START The records
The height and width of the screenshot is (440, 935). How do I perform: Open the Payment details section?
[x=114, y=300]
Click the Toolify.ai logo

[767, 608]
END The records
START The records
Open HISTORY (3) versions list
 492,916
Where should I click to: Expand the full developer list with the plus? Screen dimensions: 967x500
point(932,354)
END The records
START The records
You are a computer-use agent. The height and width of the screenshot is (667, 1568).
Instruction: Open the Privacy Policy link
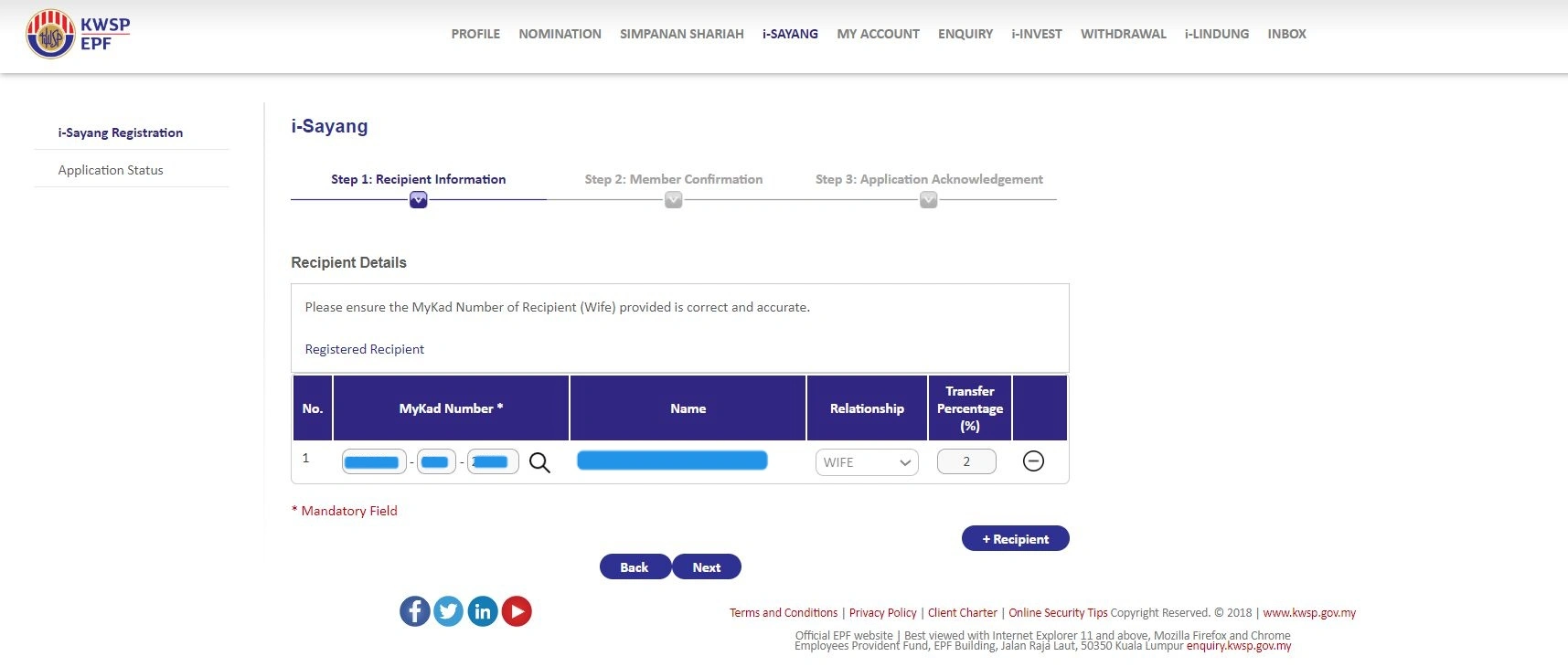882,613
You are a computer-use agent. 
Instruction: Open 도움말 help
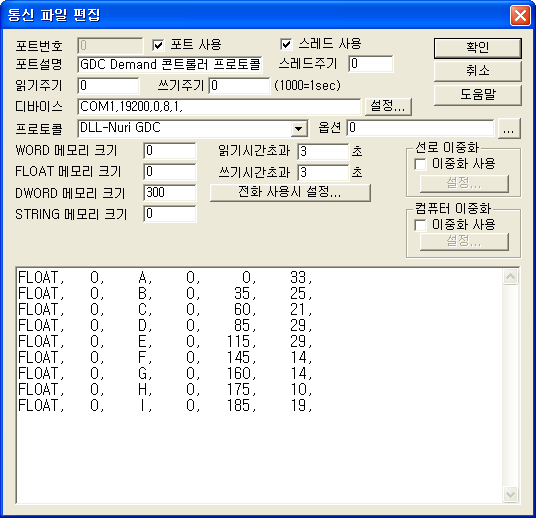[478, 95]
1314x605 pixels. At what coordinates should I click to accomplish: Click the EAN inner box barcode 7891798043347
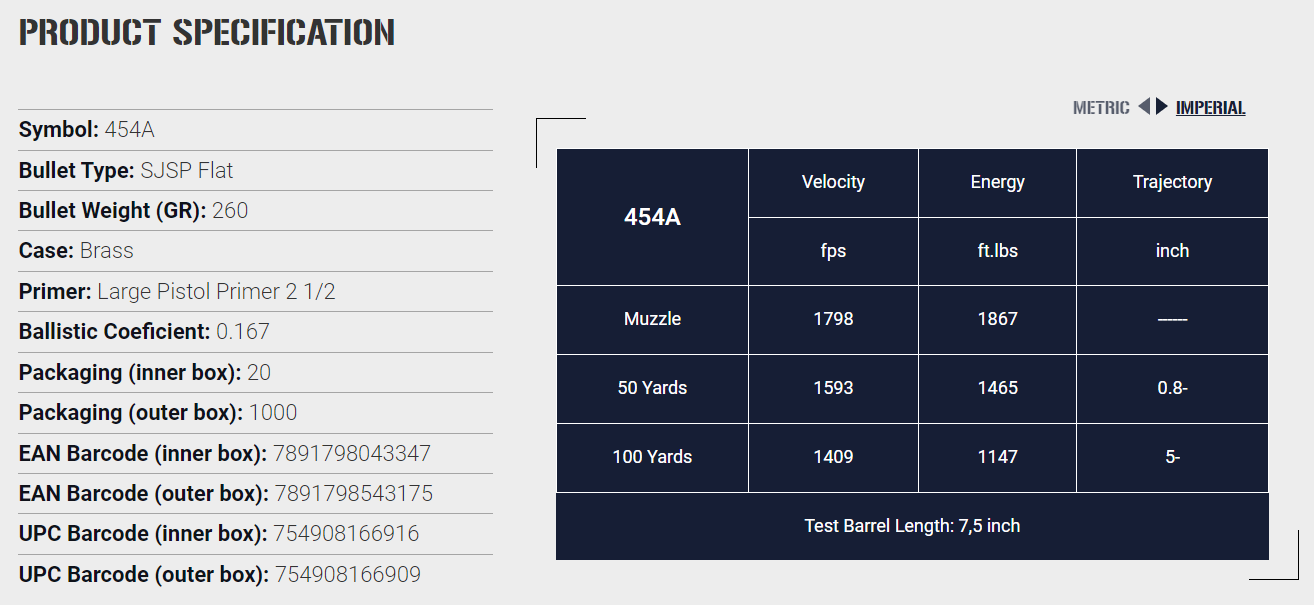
END The records
=== What this task involves ===
Find the string "agent" in the records, then copy each line where it occurs.

=== Result of this exercise ===
You are a computer-use agent. The height and width of the screenshot is (667, 1568).
You are a computer-use agent. 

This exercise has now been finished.